Detailed Description

This study included patients who underwent lumbar spine surgeries for degenerative spinal disease. The eligible patients were divided into two groups, the PCA group and the control group, for two types of postoperative pain management. The patients in the PCA group received 72-hour epidural PCA. The PCA catheter was inserted by the surgeon prior to wound closure in the lumbar spine surgery. The PCA catheter was maintained until 72 hours after the surgery and was removed at the postoperative day 4. The control group received postoperative standard pain treatment, including oral acetaminophen and muscle relaxants. No non-steroidal anti-inflammatory drugs were given in this study. All patients were provided the option to request intramuscular morphine injection (0.5 mg of morphine) for additional pain control, with a minimum interval of 6 hours between doses. Pain assessment was conducted using a visual analogue scale on the first four postoperative days and on the day of discharge. At the postoperative day 4, pain assessment was performed before the PCA removal.

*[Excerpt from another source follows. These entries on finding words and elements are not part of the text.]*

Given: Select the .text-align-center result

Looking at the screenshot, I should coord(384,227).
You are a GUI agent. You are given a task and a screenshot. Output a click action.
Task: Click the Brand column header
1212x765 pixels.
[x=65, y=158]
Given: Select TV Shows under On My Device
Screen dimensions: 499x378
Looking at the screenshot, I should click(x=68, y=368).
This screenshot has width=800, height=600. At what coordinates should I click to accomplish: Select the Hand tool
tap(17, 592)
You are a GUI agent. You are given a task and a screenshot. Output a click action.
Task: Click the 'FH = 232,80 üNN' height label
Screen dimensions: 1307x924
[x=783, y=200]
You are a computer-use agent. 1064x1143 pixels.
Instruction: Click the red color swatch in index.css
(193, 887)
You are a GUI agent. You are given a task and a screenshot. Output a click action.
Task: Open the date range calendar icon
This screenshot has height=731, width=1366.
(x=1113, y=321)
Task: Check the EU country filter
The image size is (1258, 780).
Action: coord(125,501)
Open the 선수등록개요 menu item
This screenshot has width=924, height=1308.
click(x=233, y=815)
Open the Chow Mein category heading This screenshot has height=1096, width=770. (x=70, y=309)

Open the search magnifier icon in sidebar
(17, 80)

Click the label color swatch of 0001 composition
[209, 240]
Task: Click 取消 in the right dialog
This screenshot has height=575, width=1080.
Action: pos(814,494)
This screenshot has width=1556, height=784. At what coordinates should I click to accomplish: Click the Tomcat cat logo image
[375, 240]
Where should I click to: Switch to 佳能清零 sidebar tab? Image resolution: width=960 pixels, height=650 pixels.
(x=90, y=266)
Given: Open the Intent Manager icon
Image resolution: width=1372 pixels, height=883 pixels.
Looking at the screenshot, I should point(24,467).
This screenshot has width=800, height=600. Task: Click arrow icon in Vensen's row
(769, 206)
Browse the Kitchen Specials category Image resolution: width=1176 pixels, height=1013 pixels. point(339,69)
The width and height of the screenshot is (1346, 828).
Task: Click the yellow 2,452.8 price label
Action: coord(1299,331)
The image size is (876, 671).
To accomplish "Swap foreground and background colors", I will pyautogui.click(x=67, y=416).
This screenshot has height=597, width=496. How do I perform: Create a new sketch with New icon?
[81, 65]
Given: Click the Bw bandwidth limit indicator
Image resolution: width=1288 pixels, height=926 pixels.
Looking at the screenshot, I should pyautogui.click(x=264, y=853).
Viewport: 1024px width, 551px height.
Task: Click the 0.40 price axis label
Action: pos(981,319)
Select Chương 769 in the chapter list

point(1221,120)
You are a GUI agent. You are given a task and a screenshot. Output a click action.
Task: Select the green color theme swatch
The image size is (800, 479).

The level of pain and the number of morphine injections were compared between the two groups.

Study Timeline

• Study Start: 2021-06-01
• Primary Completion: 2021-12-31
• Study Completion: 2021-12-31
• Study First Submitted: 2024-02-23
• Status Verified: 2024-03
• Study First Submitted QC: 2024-03-16
• Last Update Submitted: 2024-03-16
• Study First Posted: 2024-03-19
• Last Update Posted: 2024-03-19

Recruitment & Eligibility

• Status: COMPLETED
• Sex: All
• Target Recruitment: 209

Inclusion Criteria

1. Age greater than 60 years
2. Having lumbar spine surgeries for degenerative spinal stenosis, spondylolisthesis, herniated intervertebral disc, or osteoporotic spinal fracture with spinal stenosis

Exclusion Criteria

1. Spinal infection (e.g., tuberculosis, epidural abscess, and vertebral body osteomyelitis
2. Iatrogenic cerebrospinal fluid leakage or dura tear during surgery
3. Spinal tumor or spinal metastasis
4. Having minimally invasive procedures with the bilateral paramedian approach

Study & Design

• Study Type: OBSERVATIONAL
• Study Design: Not specified

Arm && Interventions

Group	Intervention	Description
PCA group	Epidural patient-controlled analgesia	Patients received epidural patient-controlled analgesia for postoperative pain.
Control group	Standard postoperative pain management	Patients received standard of care for postoperative pain.

Primary Outcome Measures

Name	Time	Method
Pain degree	Postoperative day 1, postoperative day 2, postoperative day 3, postoperative day 4, and the day of discharge (up to 1 month)	Pain degree was assessed using a visual analogue scale the on the first four postoperative days and on the day of discharge.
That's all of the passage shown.